Search code examples
erlangelixirgen-server

BEAM behaviour RPC call between 2 nodes


I have 2 nodes,

let's call them A and B.

B has a GenServer module that, when started, monitor A. (This module only exists on B) this GenServer is started by A when A connects to B.

If A dies when connected to B, B should kill itself using :init.stop()
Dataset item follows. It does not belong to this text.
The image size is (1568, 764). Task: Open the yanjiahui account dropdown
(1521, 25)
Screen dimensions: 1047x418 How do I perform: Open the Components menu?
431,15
Here's the code of the GenServer:

defmodule Monitor do
  use GenServer

  def start_link() do
    GenServer.start_link(__MODULE__, [], [])
  end

  def init([]) do
    {:ok, %{}, 0}
  end

  def handle_info(:timeout, s) do
    start(:"A@127.0.0.1")
    {:noreply, s}
  end
  def handle_info({:nodedown, node}, state) do
    s_node = node |> to_string
    case s_node do
      "A" <> _ ->
        IO.puts "A is down, killing myself !"
        :init.stop()
      _ ->
        :ko
    end
    {:noreply, state}
  end
  def handle_info(_, s) do
    {:noreply, s}
  end

  def start(node) do
    res = Node.monitor(node, true)
    IO.puts "Starting to monitor: #{inspect node}"
  end
end

I start both node, A and B. I connect A to B. I start the Monitor using this command in A :

> :rpc.call(:"B@127.0.0.1", Monitor, :start_link, [])
{:ok, #PID<8440.594.0>}

If I disconnect gracefully A from B with Node.disconnect, everything works as expected, B is detecting the node A down and is killing itself.

However, if I kill the console of A with Ctrl-C Ctrl-C, or even Ctrl-g / q The GenServer on B with pid <0.594.0> doesn't exist anymore and therefore can't detect A being down. Is the Pid "linked" to A for some reason ?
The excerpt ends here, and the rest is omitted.